"""
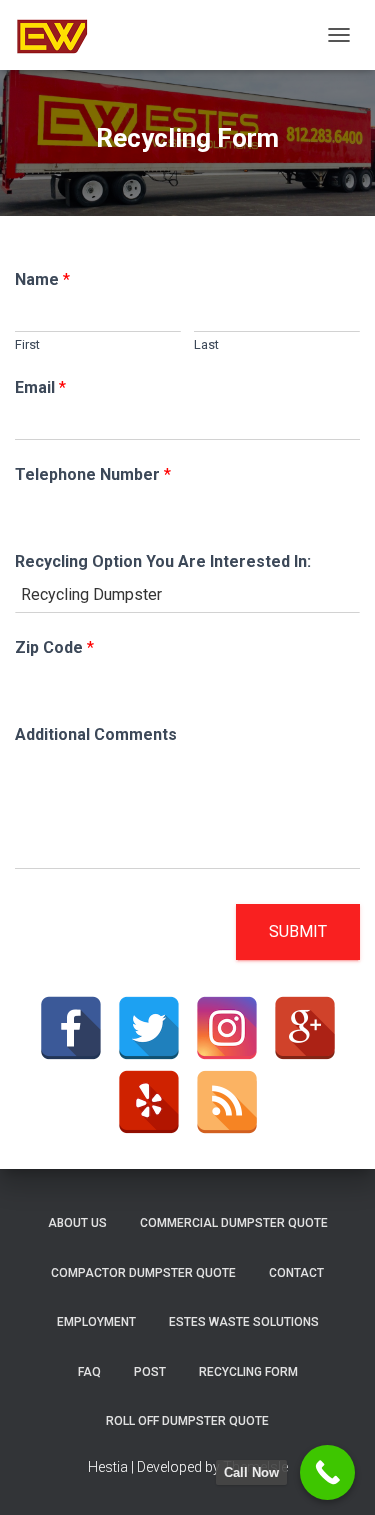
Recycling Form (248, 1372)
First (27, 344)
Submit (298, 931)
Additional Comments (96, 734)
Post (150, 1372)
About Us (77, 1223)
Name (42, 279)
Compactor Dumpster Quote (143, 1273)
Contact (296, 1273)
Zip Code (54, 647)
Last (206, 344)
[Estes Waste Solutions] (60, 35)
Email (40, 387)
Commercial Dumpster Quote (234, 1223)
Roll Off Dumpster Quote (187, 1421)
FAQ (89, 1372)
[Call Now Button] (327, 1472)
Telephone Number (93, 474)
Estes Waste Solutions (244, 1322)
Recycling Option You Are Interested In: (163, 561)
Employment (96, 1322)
"""
"""
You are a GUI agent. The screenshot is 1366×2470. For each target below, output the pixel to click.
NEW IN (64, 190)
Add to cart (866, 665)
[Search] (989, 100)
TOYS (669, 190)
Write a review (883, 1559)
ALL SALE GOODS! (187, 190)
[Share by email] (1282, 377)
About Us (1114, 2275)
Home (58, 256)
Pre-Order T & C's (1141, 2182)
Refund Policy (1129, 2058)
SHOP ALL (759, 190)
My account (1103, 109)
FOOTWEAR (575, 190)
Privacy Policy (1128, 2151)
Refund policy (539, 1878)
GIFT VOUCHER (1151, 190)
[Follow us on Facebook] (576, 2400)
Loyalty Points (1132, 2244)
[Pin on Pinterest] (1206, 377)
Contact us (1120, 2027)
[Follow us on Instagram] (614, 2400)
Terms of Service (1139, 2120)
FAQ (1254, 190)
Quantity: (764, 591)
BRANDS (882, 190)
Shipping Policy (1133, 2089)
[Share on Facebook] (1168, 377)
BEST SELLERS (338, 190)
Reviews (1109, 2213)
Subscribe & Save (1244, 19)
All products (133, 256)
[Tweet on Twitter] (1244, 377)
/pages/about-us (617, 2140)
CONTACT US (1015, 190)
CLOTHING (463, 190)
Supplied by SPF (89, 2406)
"""
Task statement
Within the listing above, the range opens at the line with "[Share on Facebook] (1168, 377)" and closes at the line with "Supplied by SPF (89, 2406)". Reproduce exactly the lines of that range, including both ends.

Written response
[Share on Facebook] (1168, 377)
BEST SELLERS (338, 190)
Reviews (1109, 2213)
Subscribe & Save (1244, 19)
All products (133, 256)
[Tweet on Twitter] (1244, 377)
/pages/about-us (617, 2140)
CONTACT US (1015, 190)
CLOTHING (463, 190)
Supplied by SPF (89, 2406)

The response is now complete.